C’est à nouveau la Corse des années 90, celle des « années de plomb » du nationalisme corse, qui sert de cadre au film très attendu de Thierry de Peretti qui sort dans les salles le 4 septembre prochain. Sept ans après « Une vie violente », le réalisateur ajaccien propose une fiction-vérité sur une jeunesse aspirée par la spirale des affrontements mortels. Pour son nouveau film, Thierry de Peretti a choisi d’adapter le roman de Jérôme Ferrari paru en 2018.

 

Si, dans « Une vie violente », le personnage principal est celui-là même qui paie de sa vie l’engrenage des violences auxquelles il s’est associé, dans « À son image », Antonia, l’héroïne du film, en est un témoin, professionnellement comme jeune photographe de presse, et aussi dans sa relation amoureuse, née dès les années de lycée, avec Pascal, le leader du groupe clandestin.

Sa distanciation se manifeste dans les postures, appareil de photo en main, et dans les attitudes et les discours qui refusent la logique mortifère dont son amant et ses amis sont les protagonistes. Sa résistance tient à son courage de dire non, non à ses parents pour être maîtresse de sa vie malgré l’affection qui les lie, non à ses chefs de service qui au nom de l’alibi d’un « journalisme de proximité » lui demandent d’occulter les évènements graves qui secouent la Corse, et non aussi à son partenaire intime à qui elle refuse de sacrifier son avenir. Tout cela fait d’Antonia une figure différente à travers laquelle l’intrigue du film se construit.

Autour d’elle et de ses amis, la Corse défile sur une décennie, avec des images d’archives, ou par la reconstitution d’un concert enflammé des Chjami Aghjalesi.
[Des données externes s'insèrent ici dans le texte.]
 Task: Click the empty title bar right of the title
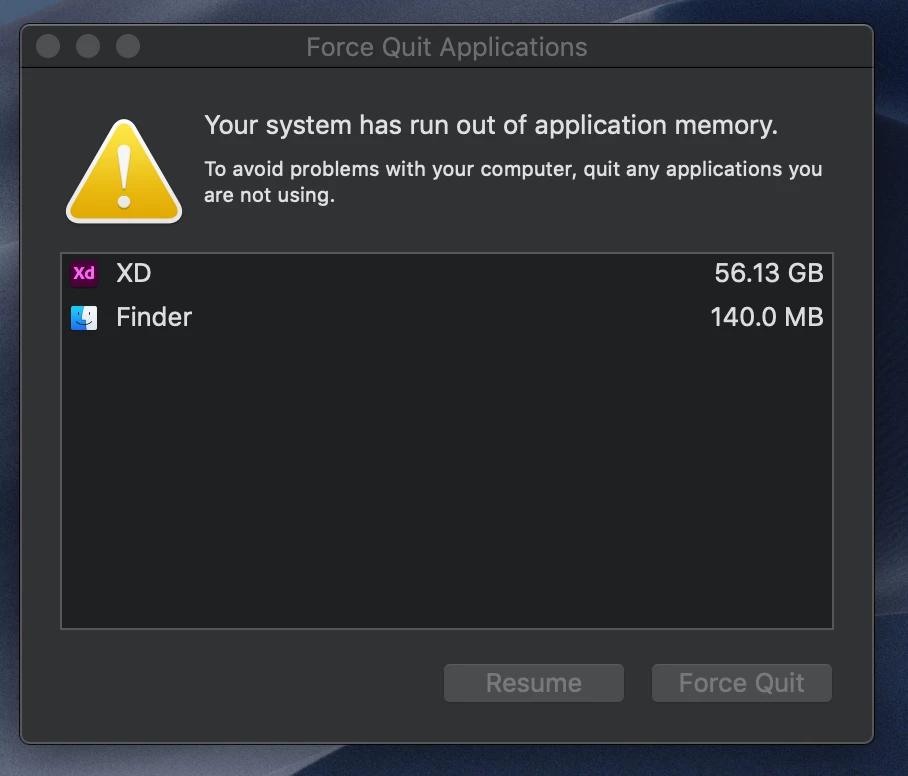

De l’engagement du jeune Pascal pour rejoindre ceux qui s’étaient retranchés dans l’hôtel Fesch en 1980, quand, cinq ans après Aleria, la mort a rôdé une nouvelle fois sur la Corse, à l’irruption du commando vengeur de Guy Orsoni dans la prison d’Aiacciu en 1983 pour exécuter ses assassins, jusqu’à la revendication en 1993 par le FLNC de l’assassinat d’un des siens, Robert Sozzi, devant un chapiteau conquis, prélude à une décennie d’affrontements fratricides : ces images nous tourmentent encore une génération plus tard. Et elles nous interrogent : aurions-nous applaudi à la revendication de l’assassinat en « légitime défense préventive » de ce jeune Corse* ?
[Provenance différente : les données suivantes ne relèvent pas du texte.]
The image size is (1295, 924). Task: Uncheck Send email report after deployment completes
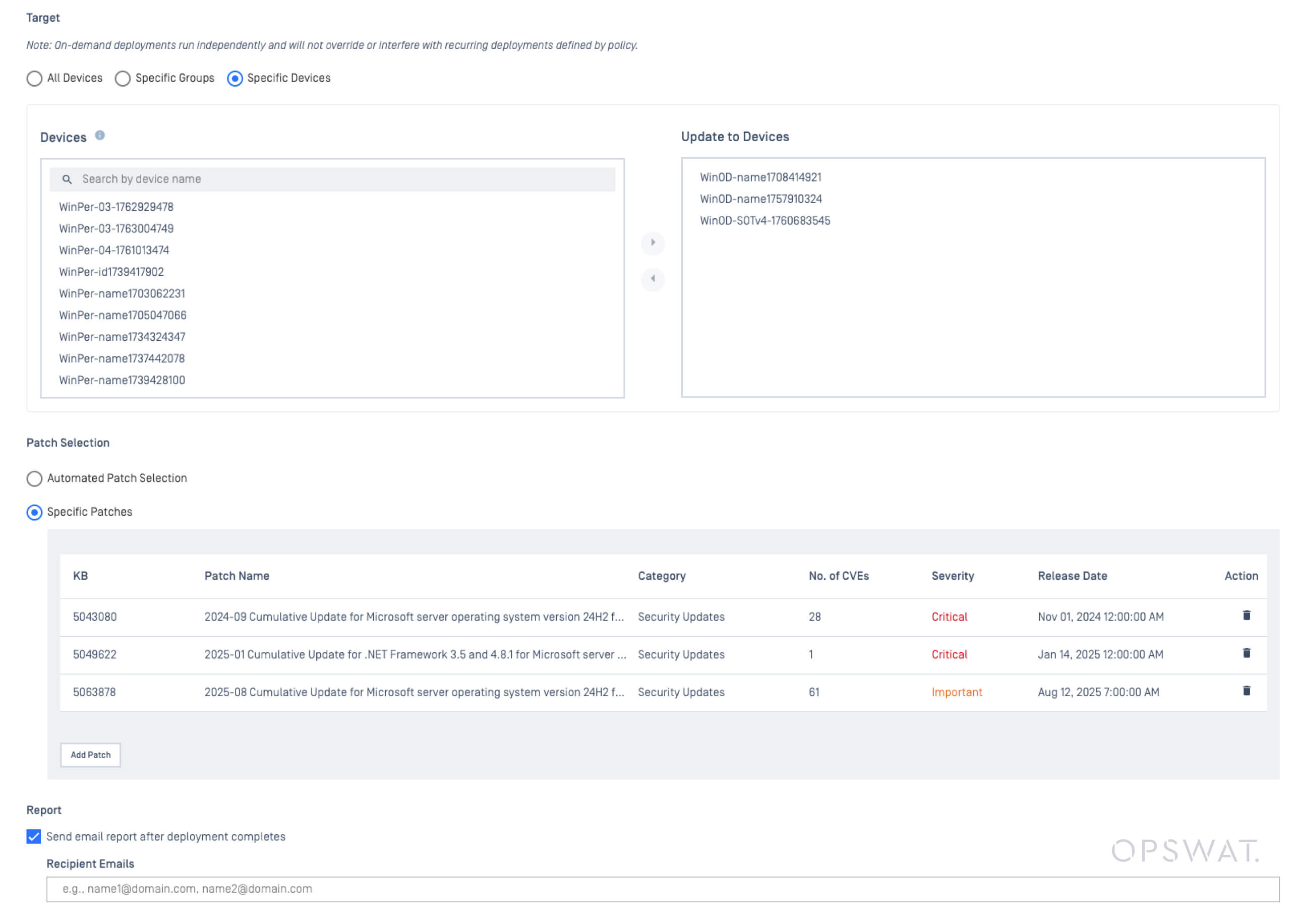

Pour Antonia, révoltée, ces applaudissements étaient inacceptables. Et pour le groupe de jeunes rassemblés dans ce combat devenu incompréhensible, c’est le début d’une mise en retrait de certains. Tandis que d’autres, aspirés par les affrontements qui ont suivi, l’ont payé de leur vie.

 

Il est probable que le film « À son image » va rencontrer le regard de deux publics très différents : celui de ceux qui ont vécu, ou accompagné, ou connu tous ces évènements, à qui ce nouveau long métrage du réalisateur d’« Une vie violente » tend un miroir salvateur pour que pareilles dérives soient écartées pour toujours ; et le regard de ceux qui vont découvrir la tension de ces évènements et, surtout, la passionnante histoire de cette jeune femme corse, forte et résistante. Clara-Maria Laredo l’incarne avec justesse et talent, ce que les critiques de cinéma qui ont suivi le festival de Cannes où le film a été sélectionné pour la quinzaine des cinéastes ont tous salué. Arritti n’en est que plus fier !
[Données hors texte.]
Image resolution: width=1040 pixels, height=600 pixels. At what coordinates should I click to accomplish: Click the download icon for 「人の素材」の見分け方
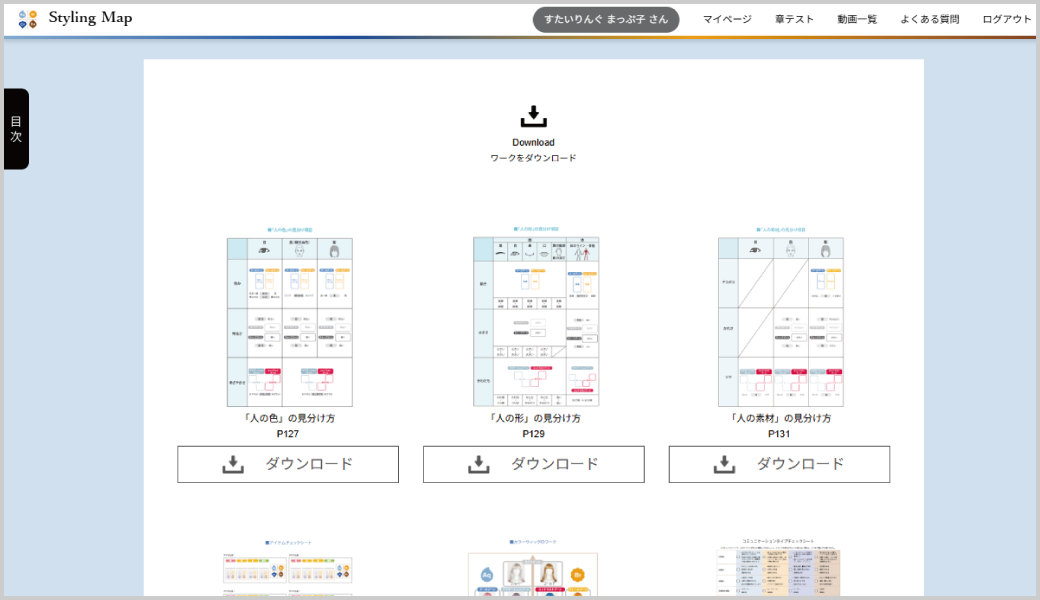click(724, 464)
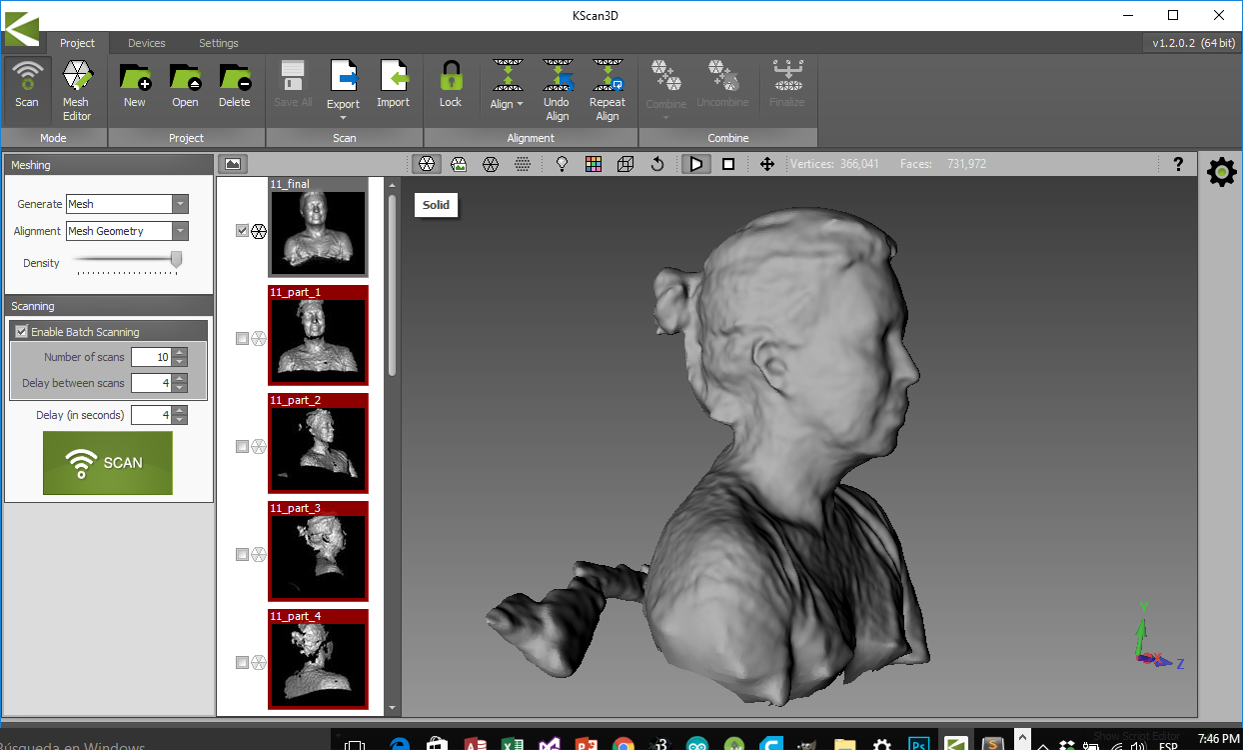The height and width of the screenshot is (750, 1243).
Task: Select the 11_part_2 scan thumbnail
Action: pos(318,445)
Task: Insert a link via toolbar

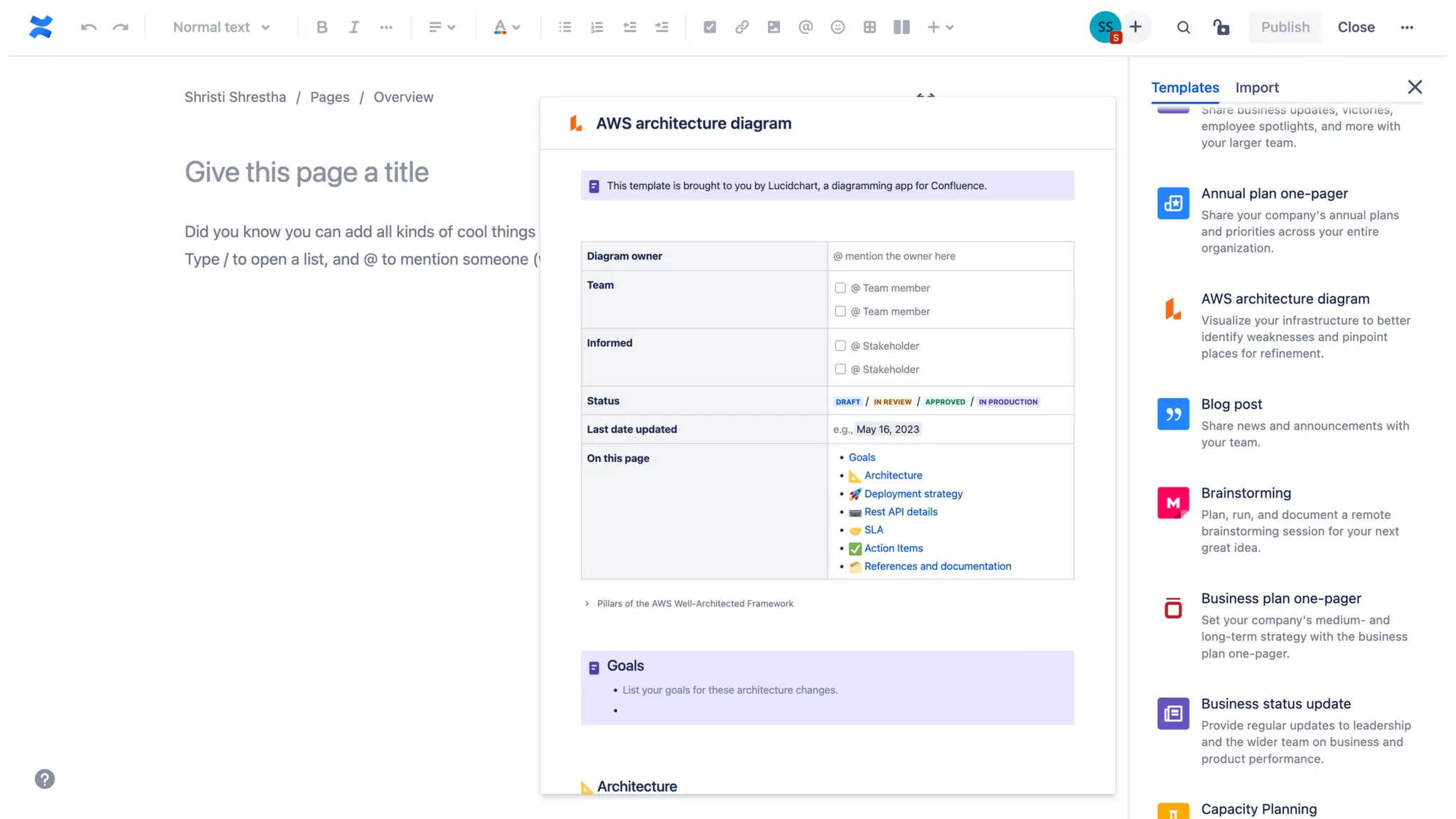Action: [742, 27]
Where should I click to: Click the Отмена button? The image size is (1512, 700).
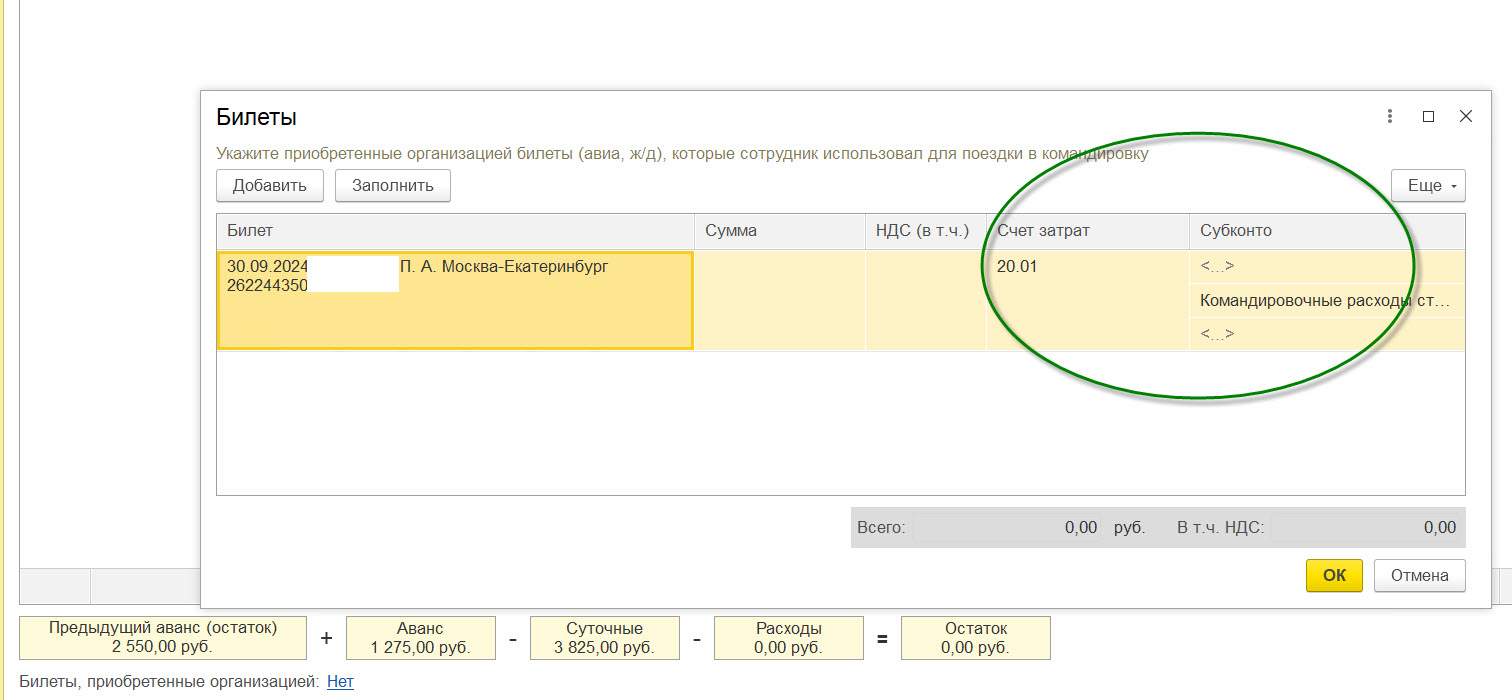1419,575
Le talent de Thierry de Peretti tient à trois performances remarquables : découvrir, diriger et révéler de jeunes acteurs dont la justesse du jeu conquiert les spectateurs ; mettre en images une histoire haletante qui met en scène la Corse et les Corses tout en intéressant toutes sortes de publics ; et restituer avec justesse et lucidité un pan de l’histoire moderne de la Corse.

S’y ajoute une quatrième performance remarquable : avoir su convaincre, avec l’argument de son talent désormais reconnu, plusieurs « pointures » de l’industrie cinématographique de l’intérêt d’engager 3,5 millions d’euros dans cette production dont les acteurs ne sont pas connus et dont le scénario semblait à priori peu familier à ceux qui ne sont pas originaires de cette île de 350.000 habitants à peine. Grâce à ces moyens, c’est une œuvre maîtresse qu’il a pu réaliser. •

François Alfonsi.

 

* Pour mémoire, la délégation UPC présente sous le chapiteau, conduite par Max Simeoni, a alors ostensiblement quitté les lieux et marqué son refus de cautionner.